Pursuant to Section 19(b)(1) of the Securities Exchange Act of 1934 (“Act”),[1] and Rule 19b-4 thereunder,[2] notice is hereby given that on January 31, 2012, The NASDAQ Stock Market LLC (the “Exchange” or “NASDAQ”) filed with the Securities and Exchange Commission (“Commission”) the proposed rule change as described in Items I, II and III below, which Items have been prepared by the Exchange.
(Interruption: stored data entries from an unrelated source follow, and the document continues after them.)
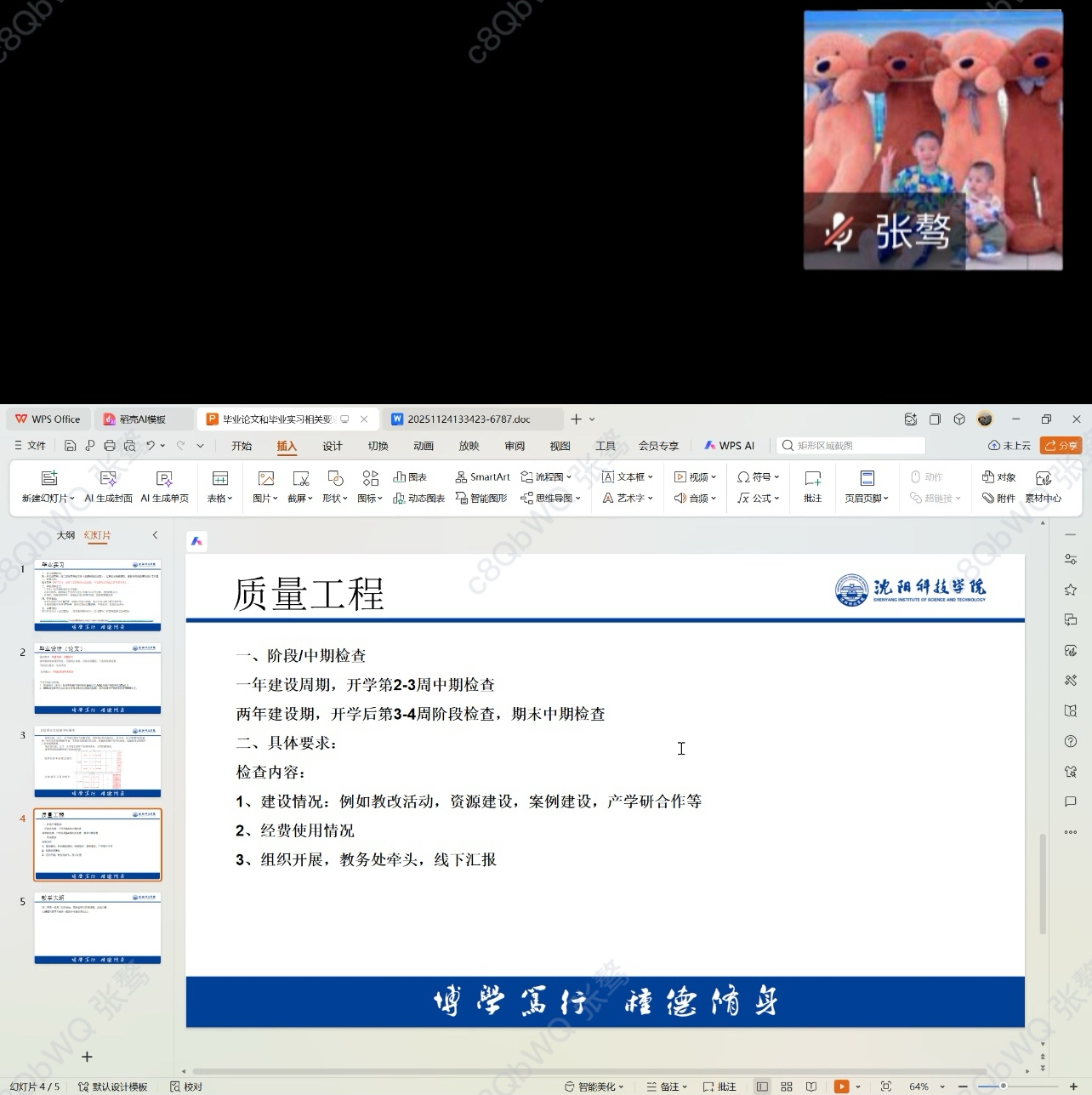Click the orange 分享 share button

pos(1061,446)
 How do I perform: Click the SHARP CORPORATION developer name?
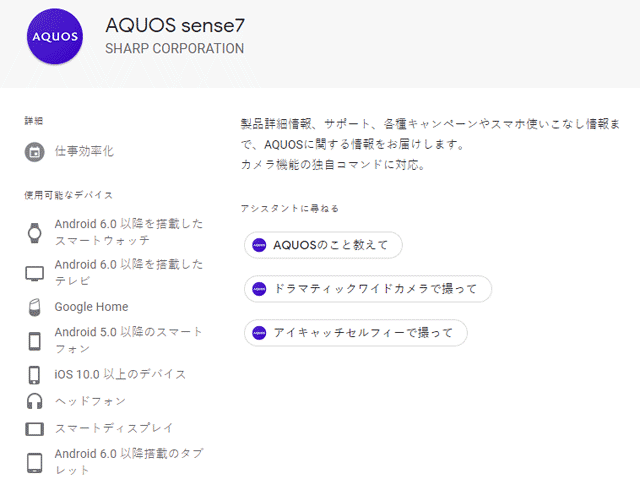tap(175, 49)
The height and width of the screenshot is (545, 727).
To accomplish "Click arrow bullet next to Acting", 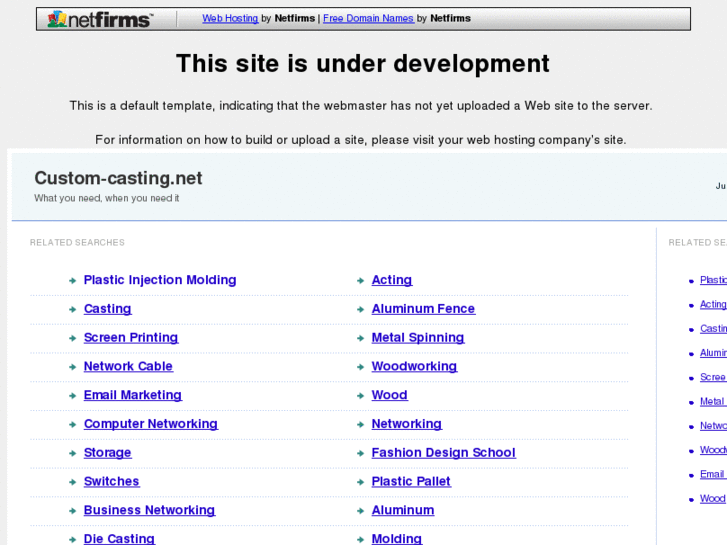I will click(360, 281).

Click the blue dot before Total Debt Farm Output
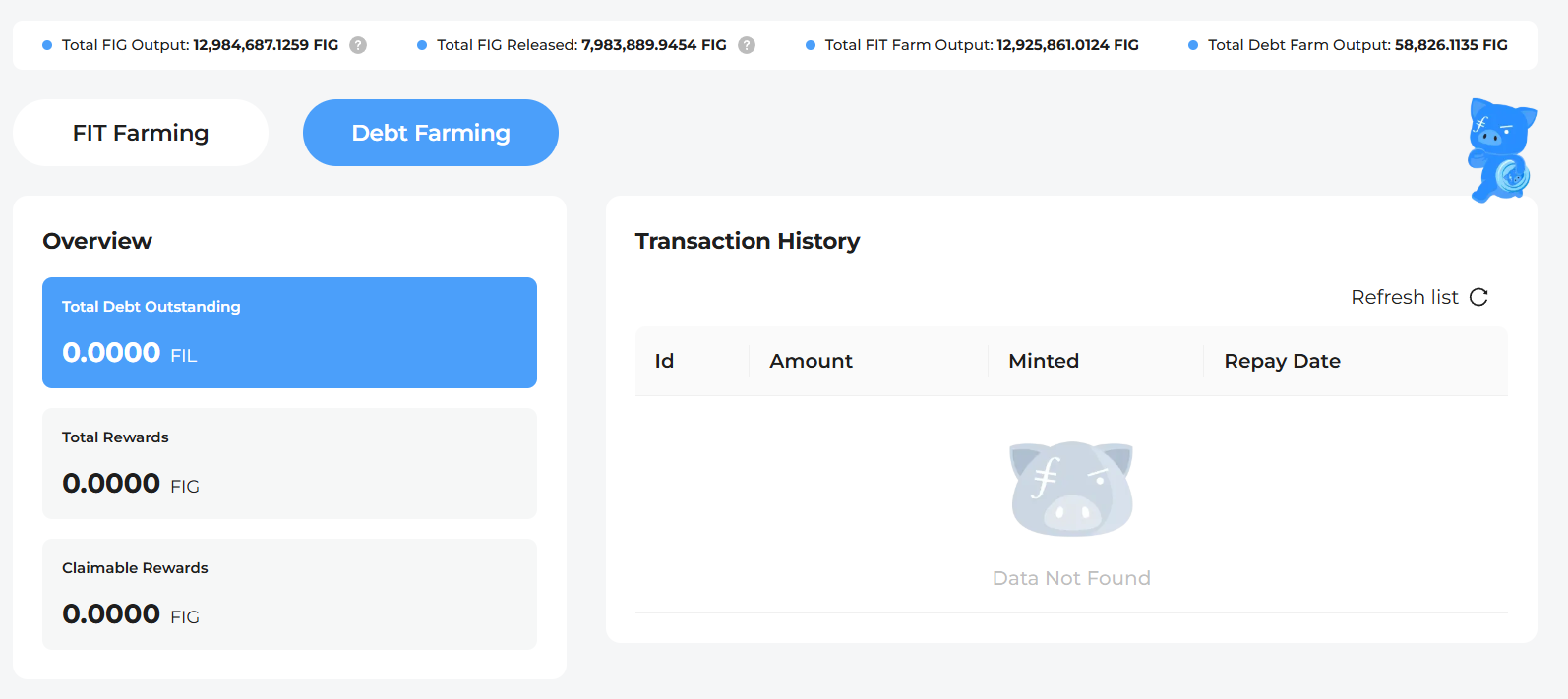click(x=1193, y=45)
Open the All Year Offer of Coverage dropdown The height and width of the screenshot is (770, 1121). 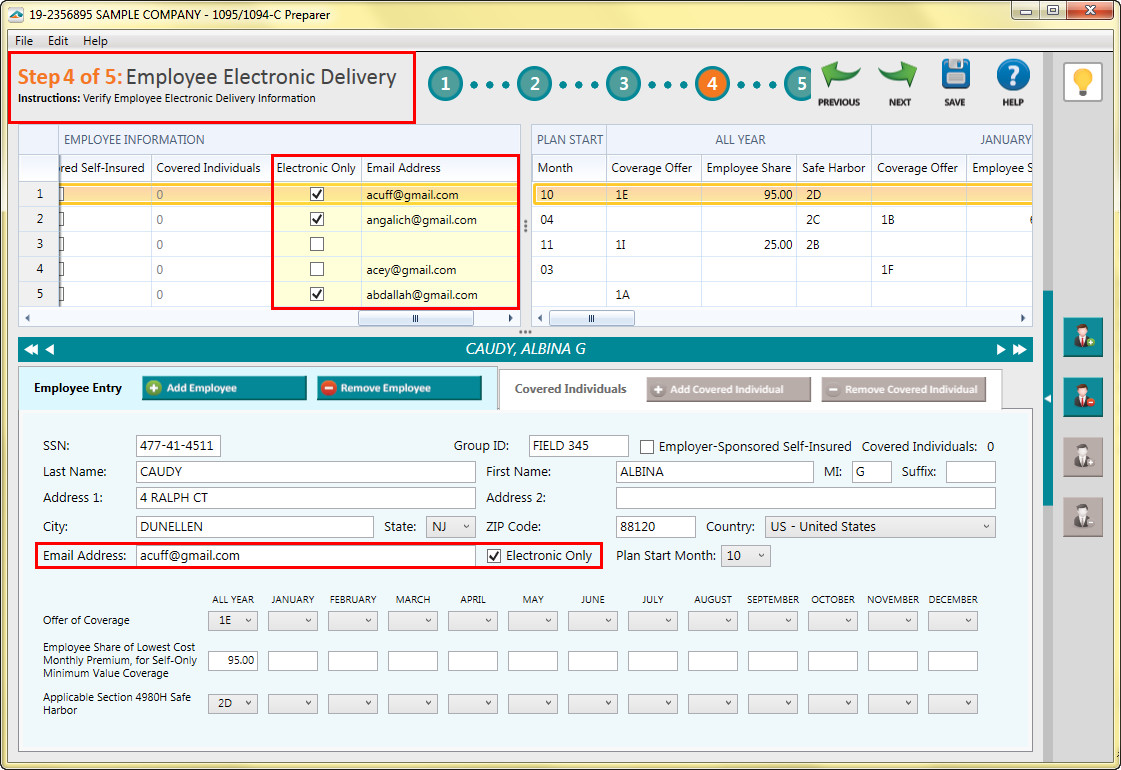click(232, 619)
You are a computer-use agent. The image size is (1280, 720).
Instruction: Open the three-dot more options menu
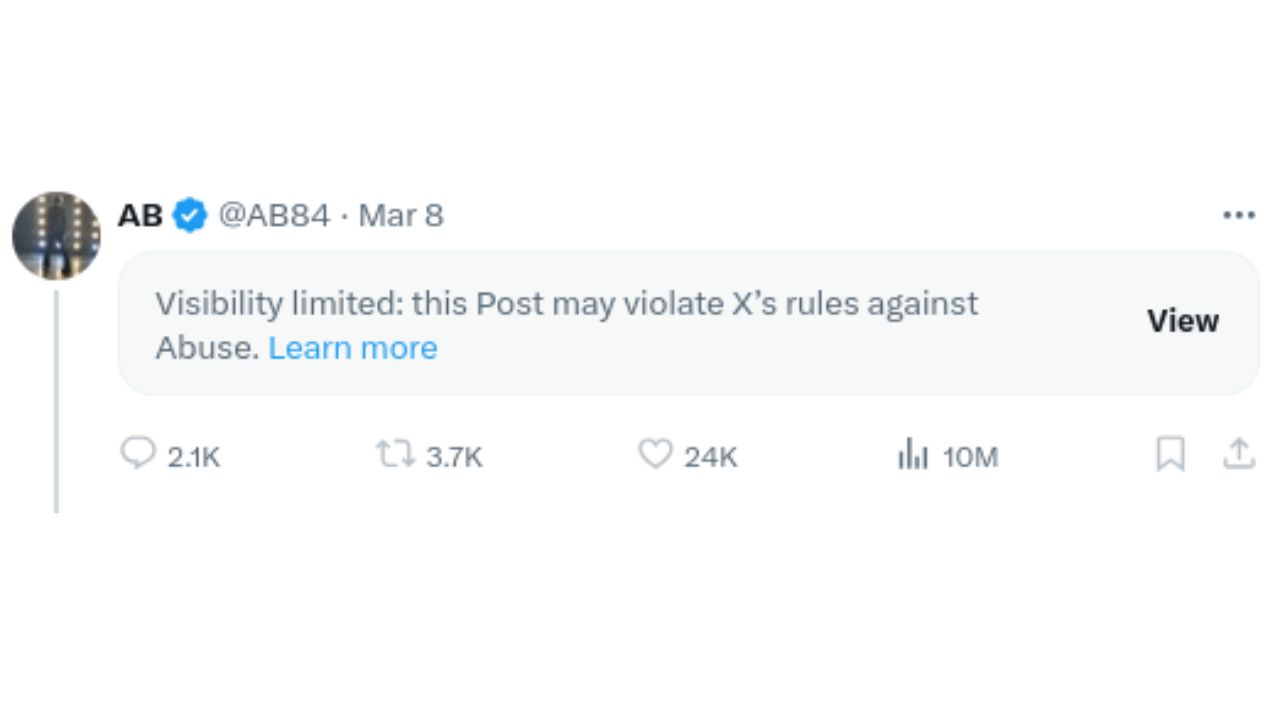[1238, 215]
The Commission is publishing this notice to solicit comments on the proposed rule change from interested persons.

I. Self-Regulatory Organization's Statement of the Terms of Substance of the Proposed Rule Change

NASDAQ is filing with the Securities and Exchange Commission (“Commission”) a proposal for the NASDAQ Options Market (“NOM”) to change the date of implementation of Post-Only Orders from February 2012 to March 2012. While the Exchange expects to implement the new order type by March 5, 2012, this date is not certain and the Exchange will announce the specific date via an Options Trader Alert.

The text of the proposed rule change is available at http://nasdaq.cchwallstreet.com/, at NASDAQ's principal office, and at the Commission's Public Reference Room.

II. Self-Regulatory Organization's Statement of the Purpose of, and Statutory Basis for, the Proposed Rule Change

In its filing with the Commission, the Exchange included statements concerning the purpose of and basis for the proposed rule change and discussed any comments it received on the proposed rule change. The text of these statements may be examined at the places specified in Item IV below. The Exchange has prepared summaries, set forth in sections A, B, and C below, of the most significant aspects of such statements.

A. Self-Regulatory Organization's Statement of the Purpose of, and Statutory Basis for, Proposed Rule Change

1. Purpose

The Exchange recently adopted a new order type called Post-Only Order,[3] which is an order that will not remove liquidity from the System and is to be ranked and executed on the Exchange or cancelled, as appropriate, without routing away to another market.[4] Thereafter, the Exchange amended the order type and delayed implementation until February 2012.[5] At this time, the Exchange proposes to delay implementation until March 2012. While the Exchange expects to implement the new order type by March 5, 2012, this date is not certain and the Exchange will announce the specific date via an Options Trader Alert. No further changes are proposed.

2. Statutory Basis

The Exchange believes that its proposal is consistent with Section 6(b) of the Act [6] in general, and furthers the objectives of Section 6(b)(5) of the Act [7] in particular, in that it is designed to prevent fraudulent and manipulative acts and practices, to promote just and equitable principles of trade, to foster cooperation and coordination with persons engaged in facilitating transactions in securities, and to remove impediments to and perfect the mechanisms of a free and open market and a national market system, and, in general, to protect investors and the public interest. The Exchange believes that delaying implementation should not be problematic for its participants, because it is a new order type, and, therefore, the proposal is designed to promote just and equitable principles of trade and protect investors and the public interest.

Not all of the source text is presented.